→ WHAT THE TASK ASKS: Return each line of the entries below that contains the string "will". Matching is case-sensitive.

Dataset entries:
○ ○ ○

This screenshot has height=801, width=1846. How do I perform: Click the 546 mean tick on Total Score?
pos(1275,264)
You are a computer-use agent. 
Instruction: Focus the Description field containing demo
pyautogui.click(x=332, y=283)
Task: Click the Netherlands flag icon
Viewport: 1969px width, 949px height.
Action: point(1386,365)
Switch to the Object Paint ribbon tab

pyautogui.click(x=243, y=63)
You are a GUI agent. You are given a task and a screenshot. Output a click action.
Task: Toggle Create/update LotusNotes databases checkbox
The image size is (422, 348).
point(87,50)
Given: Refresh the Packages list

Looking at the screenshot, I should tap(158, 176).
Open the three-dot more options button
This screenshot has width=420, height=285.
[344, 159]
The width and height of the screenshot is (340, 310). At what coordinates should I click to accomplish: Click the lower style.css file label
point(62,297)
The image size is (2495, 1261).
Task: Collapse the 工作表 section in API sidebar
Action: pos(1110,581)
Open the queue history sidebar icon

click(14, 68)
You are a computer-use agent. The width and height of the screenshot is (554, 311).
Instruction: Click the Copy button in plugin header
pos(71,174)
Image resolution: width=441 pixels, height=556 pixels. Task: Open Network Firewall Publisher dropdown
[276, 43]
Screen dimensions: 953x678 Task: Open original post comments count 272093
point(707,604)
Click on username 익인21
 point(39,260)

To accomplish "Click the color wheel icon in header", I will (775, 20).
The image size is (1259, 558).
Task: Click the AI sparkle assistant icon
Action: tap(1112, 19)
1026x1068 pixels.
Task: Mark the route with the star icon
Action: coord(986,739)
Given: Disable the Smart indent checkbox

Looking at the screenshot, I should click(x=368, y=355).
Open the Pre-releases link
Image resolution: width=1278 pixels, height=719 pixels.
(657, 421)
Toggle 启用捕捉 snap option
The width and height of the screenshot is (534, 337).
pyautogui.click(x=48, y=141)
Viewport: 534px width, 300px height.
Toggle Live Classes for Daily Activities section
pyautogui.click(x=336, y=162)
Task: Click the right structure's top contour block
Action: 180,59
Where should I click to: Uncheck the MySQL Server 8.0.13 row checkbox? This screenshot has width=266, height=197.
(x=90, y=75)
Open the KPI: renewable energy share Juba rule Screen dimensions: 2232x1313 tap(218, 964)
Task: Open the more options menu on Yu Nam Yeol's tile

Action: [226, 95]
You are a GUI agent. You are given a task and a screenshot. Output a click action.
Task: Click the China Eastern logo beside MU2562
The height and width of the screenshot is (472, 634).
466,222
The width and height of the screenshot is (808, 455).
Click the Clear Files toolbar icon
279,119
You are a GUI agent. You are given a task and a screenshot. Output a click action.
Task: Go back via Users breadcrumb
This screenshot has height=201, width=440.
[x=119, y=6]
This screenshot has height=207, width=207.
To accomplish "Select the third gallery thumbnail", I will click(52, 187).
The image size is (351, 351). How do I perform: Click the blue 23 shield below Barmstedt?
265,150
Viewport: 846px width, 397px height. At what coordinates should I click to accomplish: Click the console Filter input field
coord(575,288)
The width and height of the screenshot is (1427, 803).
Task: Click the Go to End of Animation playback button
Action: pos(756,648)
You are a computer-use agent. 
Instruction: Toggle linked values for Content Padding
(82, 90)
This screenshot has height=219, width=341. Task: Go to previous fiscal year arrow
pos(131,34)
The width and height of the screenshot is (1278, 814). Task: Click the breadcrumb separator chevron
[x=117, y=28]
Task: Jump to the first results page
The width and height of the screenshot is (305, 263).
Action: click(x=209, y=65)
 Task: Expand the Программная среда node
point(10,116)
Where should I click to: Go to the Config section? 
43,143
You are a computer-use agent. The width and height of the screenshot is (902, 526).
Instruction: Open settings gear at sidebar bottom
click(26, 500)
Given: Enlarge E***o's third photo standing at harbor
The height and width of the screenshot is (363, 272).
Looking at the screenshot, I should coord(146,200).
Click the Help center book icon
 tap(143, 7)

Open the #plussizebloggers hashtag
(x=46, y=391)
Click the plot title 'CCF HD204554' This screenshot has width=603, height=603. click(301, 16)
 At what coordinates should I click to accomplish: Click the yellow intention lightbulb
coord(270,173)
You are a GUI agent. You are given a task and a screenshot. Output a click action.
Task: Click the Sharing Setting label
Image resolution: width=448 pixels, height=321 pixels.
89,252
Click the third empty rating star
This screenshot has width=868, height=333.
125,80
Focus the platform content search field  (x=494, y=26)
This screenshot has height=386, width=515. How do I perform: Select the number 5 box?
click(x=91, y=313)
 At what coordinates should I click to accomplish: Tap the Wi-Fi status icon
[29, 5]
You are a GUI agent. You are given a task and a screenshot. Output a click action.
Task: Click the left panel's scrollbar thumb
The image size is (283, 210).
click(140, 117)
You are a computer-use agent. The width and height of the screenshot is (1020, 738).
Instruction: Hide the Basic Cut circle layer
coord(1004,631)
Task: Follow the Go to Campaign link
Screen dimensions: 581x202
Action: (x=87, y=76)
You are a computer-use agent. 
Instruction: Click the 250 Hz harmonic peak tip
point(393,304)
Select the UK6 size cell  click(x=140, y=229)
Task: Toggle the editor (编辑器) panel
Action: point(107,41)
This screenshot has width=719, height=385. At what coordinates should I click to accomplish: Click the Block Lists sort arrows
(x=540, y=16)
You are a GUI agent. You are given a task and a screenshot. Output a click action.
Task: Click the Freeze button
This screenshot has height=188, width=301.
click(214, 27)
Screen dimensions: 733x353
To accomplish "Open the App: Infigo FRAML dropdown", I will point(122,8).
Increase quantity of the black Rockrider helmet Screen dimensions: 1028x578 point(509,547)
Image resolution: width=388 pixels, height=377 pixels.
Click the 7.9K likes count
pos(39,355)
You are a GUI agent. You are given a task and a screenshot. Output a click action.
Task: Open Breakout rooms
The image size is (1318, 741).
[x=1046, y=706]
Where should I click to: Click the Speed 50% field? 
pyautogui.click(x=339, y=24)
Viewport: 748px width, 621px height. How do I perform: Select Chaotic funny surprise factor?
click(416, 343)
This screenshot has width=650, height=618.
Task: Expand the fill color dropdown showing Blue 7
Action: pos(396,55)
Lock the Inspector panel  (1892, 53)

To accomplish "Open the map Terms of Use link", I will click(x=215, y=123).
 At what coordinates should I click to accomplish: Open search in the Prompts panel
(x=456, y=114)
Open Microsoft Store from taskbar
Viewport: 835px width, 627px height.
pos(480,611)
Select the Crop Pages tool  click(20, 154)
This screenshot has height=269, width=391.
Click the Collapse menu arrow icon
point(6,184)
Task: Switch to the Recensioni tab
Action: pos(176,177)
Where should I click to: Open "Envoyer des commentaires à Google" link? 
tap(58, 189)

○ ○ ○

→ FULL RESPONSE:
To accomplish "Click the color wheel icon in header", I will (775, 20).
To accomplish "Select the third gallery thumbnail", I will click(52, 187).
To accomplish "Open the App: Infigo FRAML dropdown", I will point(122,8).
To accomplish "Open the map Terms of Use link", I will click(x=215, y=123).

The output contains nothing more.